Et puis vient le temps des désillusions. Si pour ta Renault tu peux faire une révision et changer les pièces défaillantes, pour tes bijoux de famille c'est pas vraiment ça.

Alors entre image de soi faiblarde, conquêtes mettant la pression et moqueuses, âge, alcool, tabac.... il y a un moment où réaliser la brouette chinoise ou la suspension lunaire devient moins amusant.

Un groupe de chercheurs Turcs vient peut être à ta rescousse, mâle.
Il suffirait pour redonner la pêche de grignoter des pistaches !
Tu sais ces petites graines vertes salée qu'on bouffe par poignées à l'apéritif et dont tu finis par balancer les coques mine de rien sous la table (vu que tu ne sais pas quoi en faire sans paraître impoli) (et vu que la charmante mais néanmoins abrutie hôtesse à oublié de coller un cendrier sur ta table).
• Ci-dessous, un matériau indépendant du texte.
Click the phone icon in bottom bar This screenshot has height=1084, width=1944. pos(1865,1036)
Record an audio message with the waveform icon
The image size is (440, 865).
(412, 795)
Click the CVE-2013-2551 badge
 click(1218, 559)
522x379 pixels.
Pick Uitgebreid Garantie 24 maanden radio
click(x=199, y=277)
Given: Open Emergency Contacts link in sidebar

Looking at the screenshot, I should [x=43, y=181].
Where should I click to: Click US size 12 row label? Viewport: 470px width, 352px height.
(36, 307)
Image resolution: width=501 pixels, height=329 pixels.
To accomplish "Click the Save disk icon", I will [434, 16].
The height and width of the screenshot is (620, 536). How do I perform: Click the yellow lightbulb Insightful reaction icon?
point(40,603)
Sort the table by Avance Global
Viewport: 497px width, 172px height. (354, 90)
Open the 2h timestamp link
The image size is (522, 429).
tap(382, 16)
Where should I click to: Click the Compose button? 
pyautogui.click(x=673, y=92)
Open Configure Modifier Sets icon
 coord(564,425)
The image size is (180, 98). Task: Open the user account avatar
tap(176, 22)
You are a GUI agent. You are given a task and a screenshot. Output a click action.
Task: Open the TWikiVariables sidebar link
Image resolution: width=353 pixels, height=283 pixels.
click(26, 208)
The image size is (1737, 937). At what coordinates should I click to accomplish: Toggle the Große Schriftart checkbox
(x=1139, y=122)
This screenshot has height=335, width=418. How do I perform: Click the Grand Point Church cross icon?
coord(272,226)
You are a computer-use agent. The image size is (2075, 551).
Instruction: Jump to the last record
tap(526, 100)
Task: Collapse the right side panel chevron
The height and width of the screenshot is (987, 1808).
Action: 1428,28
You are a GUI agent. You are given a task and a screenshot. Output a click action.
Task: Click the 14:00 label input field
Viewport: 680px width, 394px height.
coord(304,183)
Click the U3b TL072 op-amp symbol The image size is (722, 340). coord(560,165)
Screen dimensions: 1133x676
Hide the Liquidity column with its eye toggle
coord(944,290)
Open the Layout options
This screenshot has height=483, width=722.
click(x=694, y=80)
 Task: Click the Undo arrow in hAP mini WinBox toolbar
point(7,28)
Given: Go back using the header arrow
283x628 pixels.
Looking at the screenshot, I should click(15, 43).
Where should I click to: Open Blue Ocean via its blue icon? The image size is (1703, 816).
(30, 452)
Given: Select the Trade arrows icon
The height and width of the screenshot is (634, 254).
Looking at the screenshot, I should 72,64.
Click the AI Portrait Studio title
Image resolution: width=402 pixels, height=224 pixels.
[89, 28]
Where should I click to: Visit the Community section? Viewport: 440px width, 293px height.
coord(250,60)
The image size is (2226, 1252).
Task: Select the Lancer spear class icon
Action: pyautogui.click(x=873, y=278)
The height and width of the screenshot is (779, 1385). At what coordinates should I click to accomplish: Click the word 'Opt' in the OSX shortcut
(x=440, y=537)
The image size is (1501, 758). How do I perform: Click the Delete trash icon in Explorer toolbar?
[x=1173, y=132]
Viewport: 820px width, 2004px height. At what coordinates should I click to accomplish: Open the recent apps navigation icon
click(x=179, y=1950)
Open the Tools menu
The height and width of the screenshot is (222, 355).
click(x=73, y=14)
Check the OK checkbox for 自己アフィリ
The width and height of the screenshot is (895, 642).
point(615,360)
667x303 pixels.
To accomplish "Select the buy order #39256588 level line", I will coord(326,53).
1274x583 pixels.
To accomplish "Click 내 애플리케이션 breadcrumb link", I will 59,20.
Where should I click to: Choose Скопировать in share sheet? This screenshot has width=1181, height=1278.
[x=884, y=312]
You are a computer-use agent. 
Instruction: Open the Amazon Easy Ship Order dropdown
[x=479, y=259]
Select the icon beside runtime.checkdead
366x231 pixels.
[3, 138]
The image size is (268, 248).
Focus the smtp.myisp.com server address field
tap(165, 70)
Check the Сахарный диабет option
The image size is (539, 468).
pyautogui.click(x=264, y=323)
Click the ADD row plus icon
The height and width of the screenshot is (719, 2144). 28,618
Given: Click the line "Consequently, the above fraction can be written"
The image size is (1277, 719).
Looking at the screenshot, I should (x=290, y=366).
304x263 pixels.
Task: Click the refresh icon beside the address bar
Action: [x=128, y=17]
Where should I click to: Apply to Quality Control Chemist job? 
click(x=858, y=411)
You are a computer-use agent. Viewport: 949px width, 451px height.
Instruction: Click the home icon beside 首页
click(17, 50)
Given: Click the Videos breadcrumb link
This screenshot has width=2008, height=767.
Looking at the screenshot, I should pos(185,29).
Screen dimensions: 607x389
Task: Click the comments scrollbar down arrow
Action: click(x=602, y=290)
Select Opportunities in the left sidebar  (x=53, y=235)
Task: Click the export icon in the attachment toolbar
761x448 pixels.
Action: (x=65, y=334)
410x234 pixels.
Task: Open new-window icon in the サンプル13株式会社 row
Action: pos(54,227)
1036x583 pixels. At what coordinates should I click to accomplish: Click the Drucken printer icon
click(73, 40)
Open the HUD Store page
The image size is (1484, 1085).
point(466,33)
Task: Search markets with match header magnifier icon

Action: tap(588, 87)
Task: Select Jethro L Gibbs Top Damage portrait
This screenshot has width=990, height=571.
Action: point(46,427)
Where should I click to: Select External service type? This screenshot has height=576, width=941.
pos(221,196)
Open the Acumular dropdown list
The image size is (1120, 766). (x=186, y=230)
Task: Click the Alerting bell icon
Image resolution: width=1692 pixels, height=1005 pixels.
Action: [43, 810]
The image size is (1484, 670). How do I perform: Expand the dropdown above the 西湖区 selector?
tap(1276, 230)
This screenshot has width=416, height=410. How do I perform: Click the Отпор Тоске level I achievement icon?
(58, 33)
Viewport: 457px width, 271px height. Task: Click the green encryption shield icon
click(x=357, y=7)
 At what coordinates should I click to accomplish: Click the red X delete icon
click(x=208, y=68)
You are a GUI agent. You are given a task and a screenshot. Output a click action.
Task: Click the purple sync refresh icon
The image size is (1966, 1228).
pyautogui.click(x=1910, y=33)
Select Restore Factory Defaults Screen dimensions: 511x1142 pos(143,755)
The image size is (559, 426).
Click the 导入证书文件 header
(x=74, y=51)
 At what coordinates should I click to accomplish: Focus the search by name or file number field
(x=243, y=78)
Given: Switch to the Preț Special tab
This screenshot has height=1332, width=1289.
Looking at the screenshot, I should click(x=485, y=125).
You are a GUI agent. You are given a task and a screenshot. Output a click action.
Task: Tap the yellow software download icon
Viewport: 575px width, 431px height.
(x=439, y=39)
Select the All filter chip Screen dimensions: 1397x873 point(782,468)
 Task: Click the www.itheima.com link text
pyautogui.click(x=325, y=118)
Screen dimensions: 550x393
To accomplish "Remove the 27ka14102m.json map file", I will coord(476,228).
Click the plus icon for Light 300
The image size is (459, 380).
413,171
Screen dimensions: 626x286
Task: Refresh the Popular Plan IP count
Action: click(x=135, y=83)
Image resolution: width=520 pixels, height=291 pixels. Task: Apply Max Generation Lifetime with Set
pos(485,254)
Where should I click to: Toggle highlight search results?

On sait que manger des pistaches et des noix entre 1 et 4 fois par semaine réduit les risques cardiovasculaires de 25 % (sur la liste de course : acheter des noix et des pistaches).
Mais l'effet de ces graines sur les performances sexuelles n'avaient jamais été évaluées. 
C'est chose faite.
Les chercheurs ont pris (trouvé ;-) 100 hommes souffrant de troubles érectiles et leur ont fait manger pendant 3 semaines 100g  de pistaches par jour.
Au bout des 3 semaines, le constat est qu'il existe une amélioration nette de la possibilité de fonction érectile avec un accroissement important de l'afflux sanguin. 
Ce qui va bien dans le sens de la baisse des risques cardio-vasculaires.

Alors bien sur avant de vous précipitez chez votre épicier, faites vous contrôler par un médecin d'autant que la recherche a été effectuée sans groupe contrôle.
Et puis surtout parce que les Turcs sont les premiers producteurs mondiaux de pistaches et que leurs ventes sont en chute libre depuis quelques temps. Alors allez savoir pourquoi, les chercheurs des autres pays ont quelques doutes sur le bienfondé de l'étude....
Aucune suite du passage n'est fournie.